According to the NSSF, IDPA participants spend upwards of $30 million on shooting goods. Ninety one percent of IDPA members hold a carry permit, and 14 percent are instructors.
With 23,900 members and 389 clubs, including those in more than 50 foreign countries, the International Defensive Pistol Association (IDPA) is truly international. The IDPA was designed as a practical shooting sport, a sport in which the skills used on the playing field can help in real-world life-or-death situations. The sport is geared for the average Joe or Jane. It is unpretentious in that competitors compete using common, everyday service pistols and revolvers, and gear like holsters and magazine carriers that you would conceal carry with. In short, the gear a competitor would use for concealed carry is the equipment IPDA competitors use.
Diverse & Friendly
Over 2,400 matches are held each year by IDPA-sanctioned clubs. IDPA’s only requirement is that a club must run six matches per year. The sport has evolved from the tan-vested shooters of yore. Yes, competitors still wear tan vests, or any concealing garment for that matter. It is part of the practical aspect of the sport, as is drawing and firing a weapon from concealment.
When I spoke with IDPA Executive Director Joyce Wilson, she explained the demographics of IDPA are changing with nearly 10 percent of membership being women. “IDPA is experiencing unprecedented growth with the increase in firearm sales to first-time buyers,” Wilson explained. “This sport is uniquely positioned to help new shooters develop good gun handling skills. Although it is a sport, the rules require use of cover and drawing from concealment just as you would use in a real-life situation.”
IDPA is also incredibly friendly to first-time participants, of which many are women. Many clubs have introductory classes on IDPA and teach competitors how to draw safely from a holster and reload. IDPA’s sweet spot is still men ages 35 to 64. This demographic makes up 70 percent of the association’s card-carrying members. For any new or novice shooters interested in joining, all you need do is ask, and plenty of members will offer advice and assistance.
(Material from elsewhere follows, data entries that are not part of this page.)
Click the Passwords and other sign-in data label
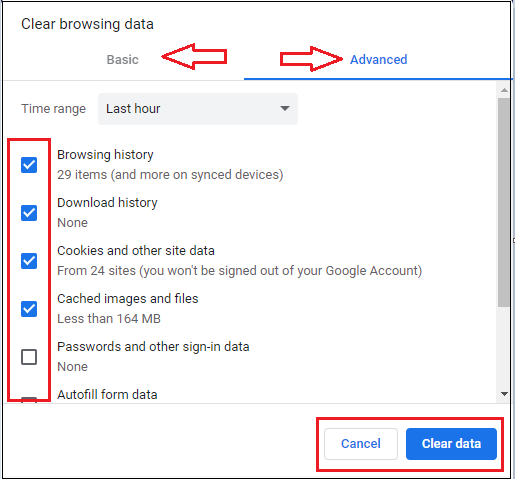 [x=153, y=347]
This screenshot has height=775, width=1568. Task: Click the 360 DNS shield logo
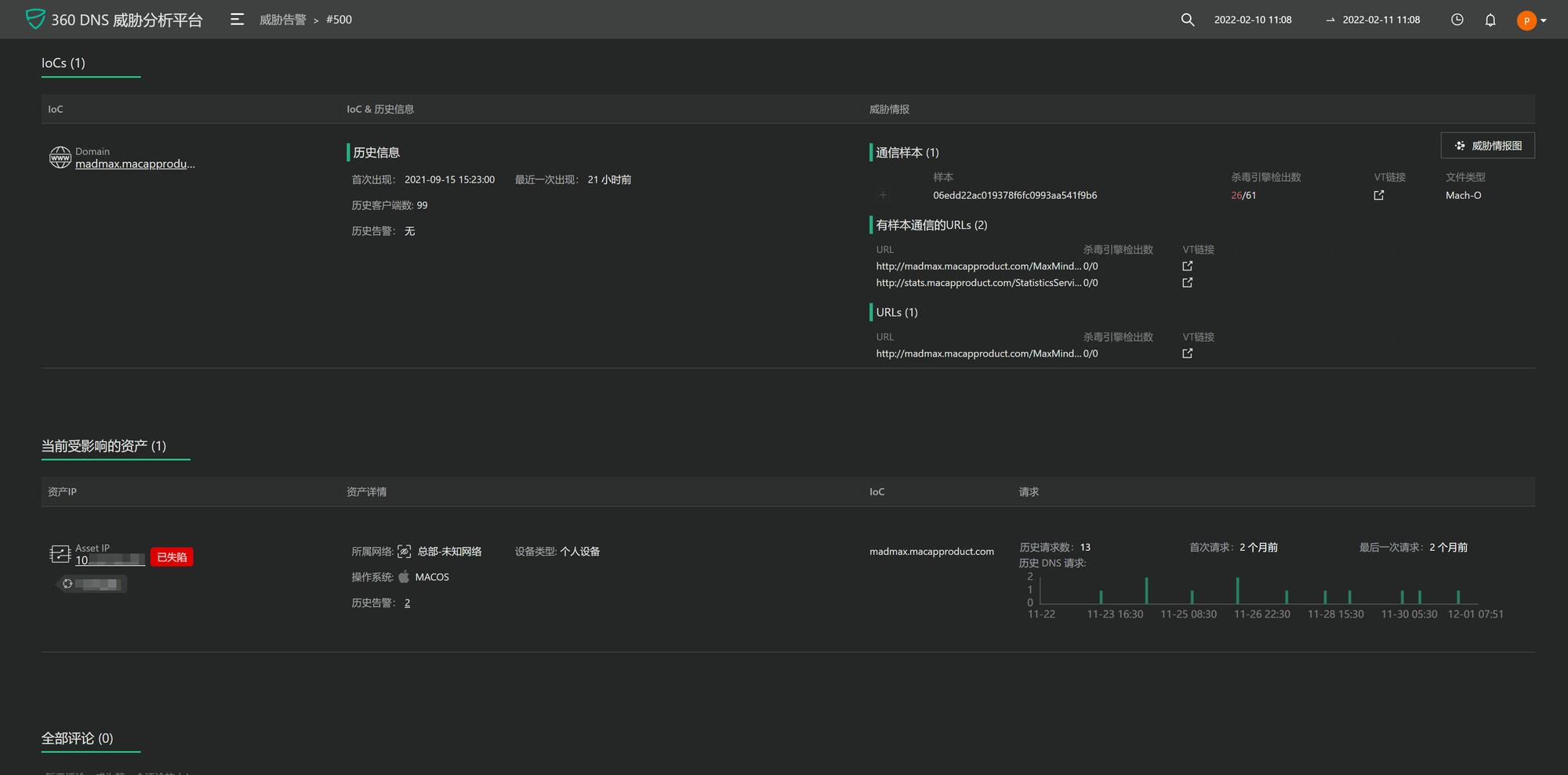pyautogui.click(x=35, y=19)
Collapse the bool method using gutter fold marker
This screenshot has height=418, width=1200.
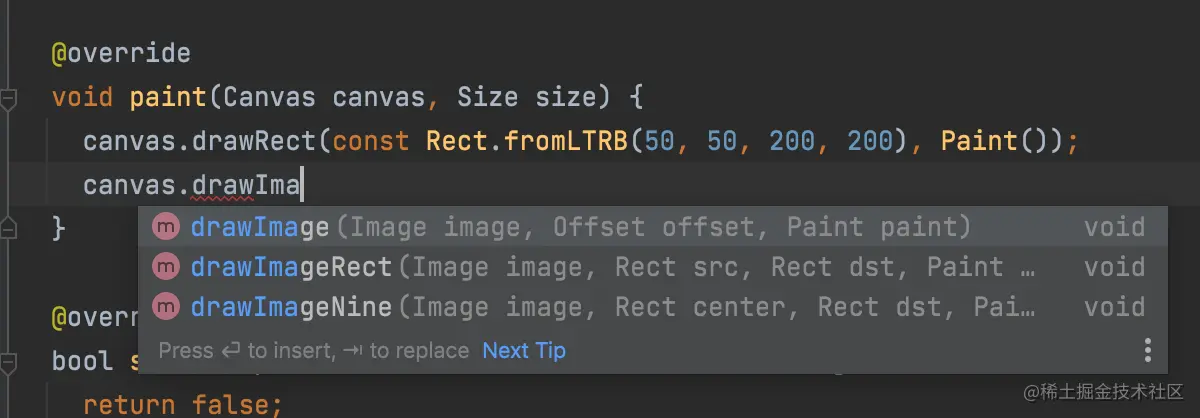point(9,361)
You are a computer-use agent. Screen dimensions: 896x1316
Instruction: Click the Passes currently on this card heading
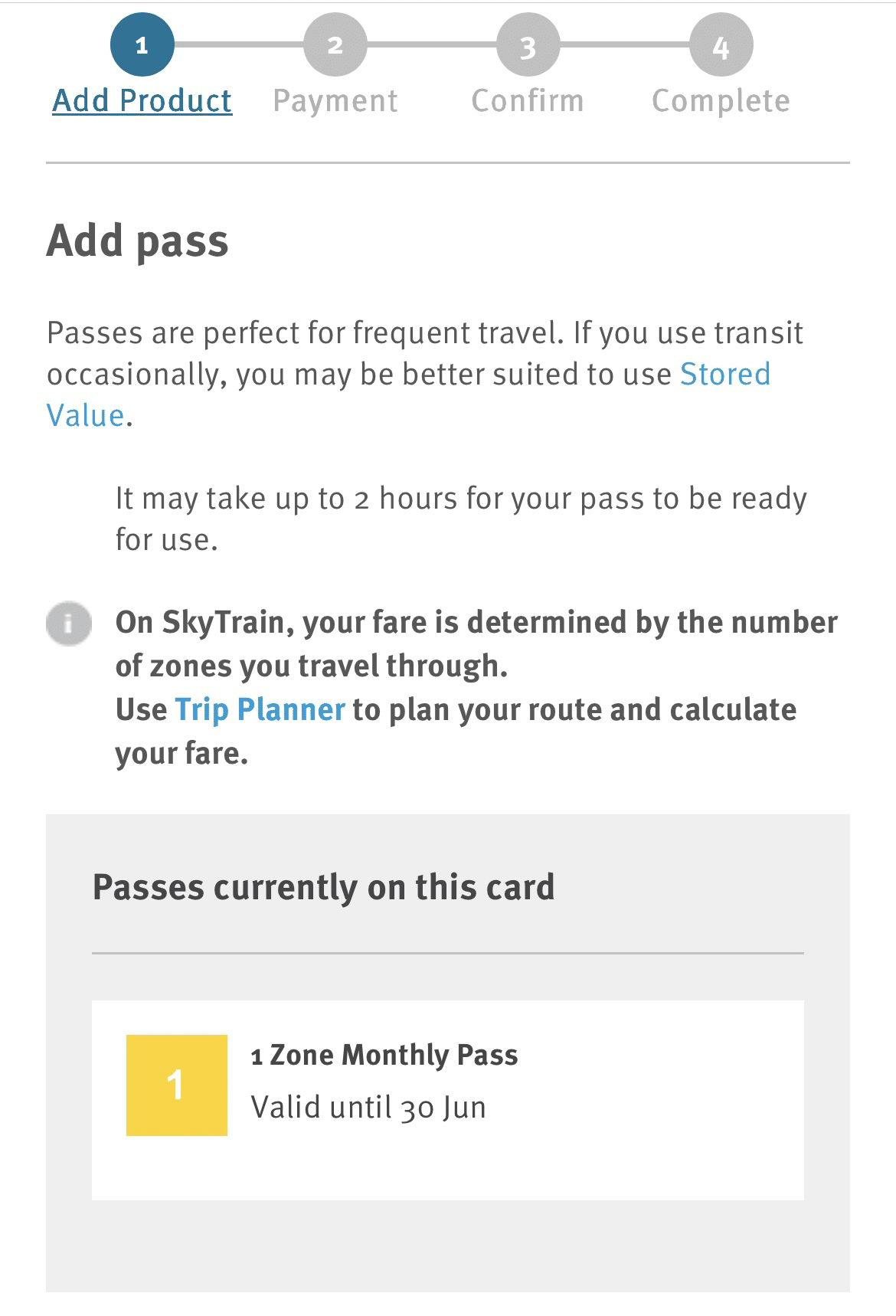click(x=324, y=887)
A typical match is fired from 3- to 20-yard distances and divided into stages. Each stage takes on a specific scenario that you might encounter in the real world. Of course, there are no rules in real-life deadly encounters, but with the IDPA, like for any shooting sport, there are rules. Competitors shoot against the clock. Accuracy and speed are key and test every shooter’s skill set. Competitors may shoot using cover or from behind a vehicle. Stage scenarios are designed to push a shooter’s accuracy skills. It also helps if you are dexterous, but my no means do you need to be triathlete to compete.
“Our most popular division by far is Stock Service Pistol,” said Wilson. “The Smith & Wesson M&P and Glock 17/19 are the most popular guns, with 9mm being the most popular caliber since 9mm is a cheaper to shoot right now compared to .45 ACP or even .40 S&W.”
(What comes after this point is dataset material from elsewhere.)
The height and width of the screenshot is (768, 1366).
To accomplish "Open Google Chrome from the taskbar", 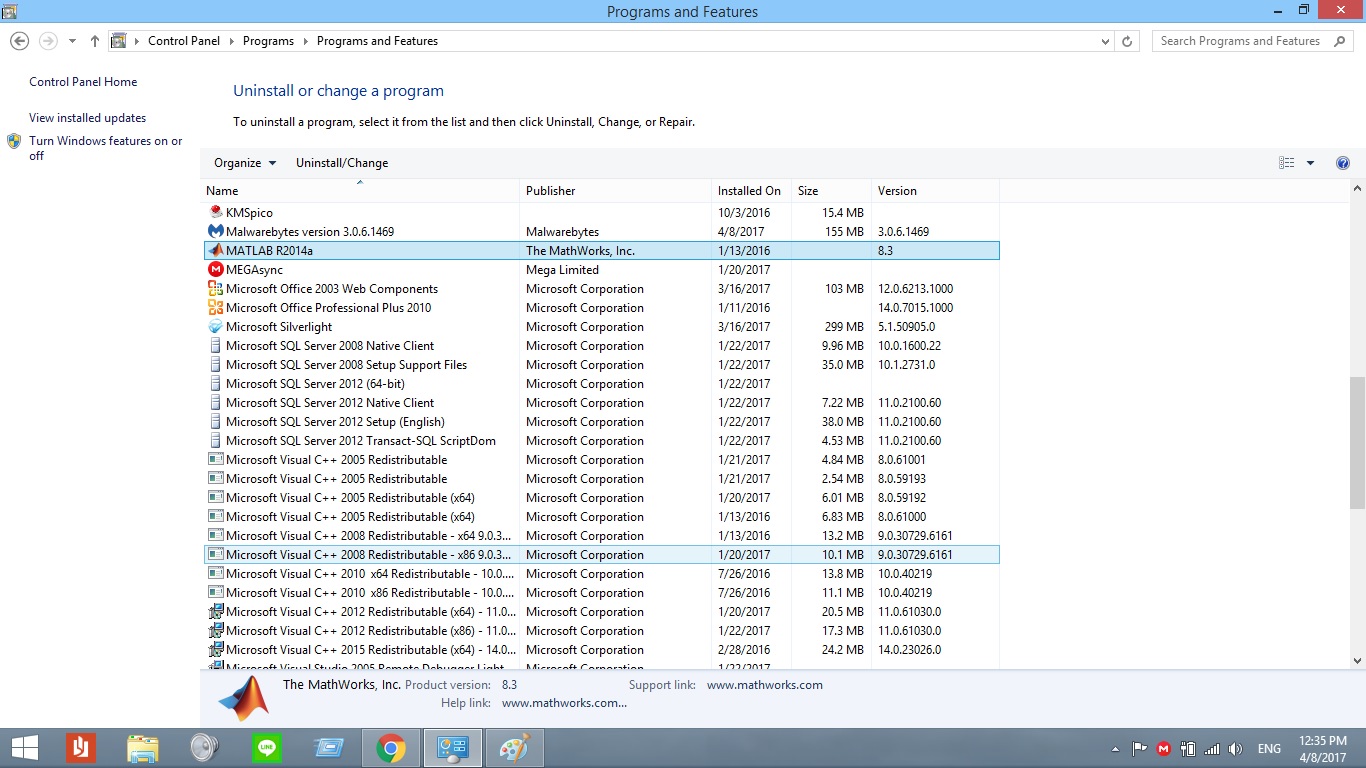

There are six divisions in IDPA: Custom Defensive Pistol (CDP), Enhanced Service Pistol (ESP), Stock Service Pistol (SSP), Stock Service Revolver (SSR), Enhanced Service Revolver (ESR) and Back-Up Gun (BUG). Each division is based on the type of pistol a competitor uses. The full rules can be found on the IDPA website, but as a general guide line think of CDP as allowing any semi-auto .45 ACP pistol like a 1911 Government Model. An ESP pistol is a 9mm or larger automatic, double-action/single-action (DA/SA), striker-fired or single-action (SA) pistol, including 1911 in 9mm, a Springfield XD-S, a Smith & Wesson M&P and others. SSP pistols are 9mm caliber or larger automatics with a DA, double-action-only (DAO) or striker-fired trigger system. Wheelgun shooters can use any .38 Special caliber or larger that uses rimmed ammo without moon clips. ESR revolvers may be .357 Magnum or larger and may use rimmed or rimless cartridges.
BUG, or back-up gun, is the newest division in IDPA, with the first event of its kind being held at S&W’s shooting facility in Springfield, Massachusetts. The match completely filled up with competitors plying their skills with compact semi-auto pistols and revolvers. In BUG, the maximum barrel length is 3.8 inches for an auto and 3 inches for a wheelgun. The rules are still a work in progress.
The point with any IDPA match is each competitor enters on a level playing field with no equipment advantages. Leave your tricked-out race gun at home when you compete at IDPA. IDPA is also very receptive to member input and using the experience of members to influence the direction of the sport at the local club level and across the country. Members have a chance to voice their opinions. The IDPA is a great venue for new and experienced shooters to test their shooting skills in a safe environment.
For more information, visit http://www.idpa.com or call 870-545-3886.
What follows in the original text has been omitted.